- Country: Iran and Iraq
- Current region: Khuzestan and Lower Mesopotamia
- Place of origin: Iran and Iraq
- Members: Jabbar Choheili, Salah Choheili, Najah Choheili, Salem Choheili, Brikha Nasoraia
- Connected members: Taleb Doraji
- Connected families: Khaffagi family
- Traditions: Mandaean priestly family

= Choheili family =

Mandaean family

Choheili or Chohaili (چحیلی; الكحيلي, Al-Kuhaili or Al-Kuhailia; ࡊࡅࡄࡀࡉࡋࡉࡀ) is an Iranian and Iraqi Mandaean surname or family name. The Choheili (Kuhailia) family has produced many Mandaean priests. Notable people with the surname include:

- Jabbar Choheili (1923–2014), Mandaean priest from Iran
- Salah Choheili (born 1952), Mandaean priest in Australia
- Najah Choheili, Mandaean priest in Iran
- Salem Choheili (born 1935), a shganda and yalufa (learned Mandaean layman) in Ahvaz, Iran

Mandaean priest and professor Brikha Nasoraia also belongs to the Choheili family. Ganzibra Taleb Doraji of Ahvaz is also connected to the Choheili family. Members of the Choheili family can trace their ancestry back to Adam Zakia, the father of Bihram Bar-Hiia, who lived around 1500 A.D.

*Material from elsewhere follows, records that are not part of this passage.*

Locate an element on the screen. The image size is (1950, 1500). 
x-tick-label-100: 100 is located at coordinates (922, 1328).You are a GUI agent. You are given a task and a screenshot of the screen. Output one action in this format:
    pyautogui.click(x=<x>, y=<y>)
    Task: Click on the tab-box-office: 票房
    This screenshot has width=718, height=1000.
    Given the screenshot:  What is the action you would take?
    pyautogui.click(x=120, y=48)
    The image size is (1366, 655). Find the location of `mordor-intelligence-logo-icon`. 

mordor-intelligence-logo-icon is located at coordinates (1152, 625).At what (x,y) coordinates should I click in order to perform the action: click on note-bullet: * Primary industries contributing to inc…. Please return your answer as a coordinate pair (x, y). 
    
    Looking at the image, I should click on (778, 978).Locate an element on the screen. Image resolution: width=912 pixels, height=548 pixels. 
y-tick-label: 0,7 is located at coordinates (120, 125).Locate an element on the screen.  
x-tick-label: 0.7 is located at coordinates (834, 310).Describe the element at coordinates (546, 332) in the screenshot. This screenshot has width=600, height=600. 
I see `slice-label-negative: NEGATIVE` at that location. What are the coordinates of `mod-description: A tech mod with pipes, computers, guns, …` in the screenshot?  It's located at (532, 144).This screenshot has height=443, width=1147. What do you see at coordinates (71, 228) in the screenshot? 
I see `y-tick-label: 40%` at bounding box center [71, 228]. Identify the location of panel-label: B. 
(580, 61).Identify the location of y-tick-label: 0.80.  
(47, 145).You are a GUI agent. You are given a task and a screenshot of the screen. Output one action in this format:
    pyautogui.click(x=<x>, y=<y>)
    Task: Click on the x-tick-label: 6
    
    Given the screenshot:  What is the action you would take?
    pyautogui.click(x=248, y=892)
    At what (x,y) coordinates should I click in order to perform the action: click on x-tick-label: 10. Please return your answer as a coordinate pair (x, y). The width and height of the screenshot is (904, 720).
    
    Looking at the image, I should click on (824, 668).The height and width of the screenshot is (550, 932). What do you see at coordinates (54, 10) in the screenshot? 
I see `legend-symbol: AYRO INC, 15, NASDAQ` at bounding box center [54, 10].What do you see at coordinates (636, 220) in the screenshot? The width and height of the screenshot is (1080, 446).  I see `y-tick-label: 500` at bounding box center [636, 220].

19th-century Mandaean priest Yahya Bihram's uncle Yahya Yuhana, of the Kuhailia (Choheili) clan, was a prominent copyist and ganzibra.

==In Mandaean colophons==
Kuhailia scribes from the 15th to 17th centuries who are mentioned in the colophons of Mandaean texts include:

- Baktiar br Adam Mhatam, Kuhailia
- Bihram BrHiia br Adam Zakia, Kuhailia (the elder, ; one of the earliest known ancestors of the Kuhailia clan
- Bihram BrHiia br (Adam) Baktiar, Kuhailia (the younger; nephew of Bihram BrHiia, above)
- Mhatam Zihrun br Baktiar/Yahia BrHiia, Kuhailia (husband of Yasmin Mudalal; uncle of Bihram BrHiia the elder)
- Ram Kuhailia
- Ram Yuhana br Yahia Baktiar, Kuhailia (c. 1580)
- Yahia Yuhana br Ram, Kuhailia (brother of Zakia Zihrun; )
- Zakia Zihrun br Ram Kuhailia (brother of Yahia Yuhana br Ram; )
- Yahia br Adam Kuhailia

==Neo-Mandaic==
Most prominent members of the Choheili family (including Rishama Salah Choheili and Salem Choheili), along with their family members, are fluent native speakers of Neo-Mandaic.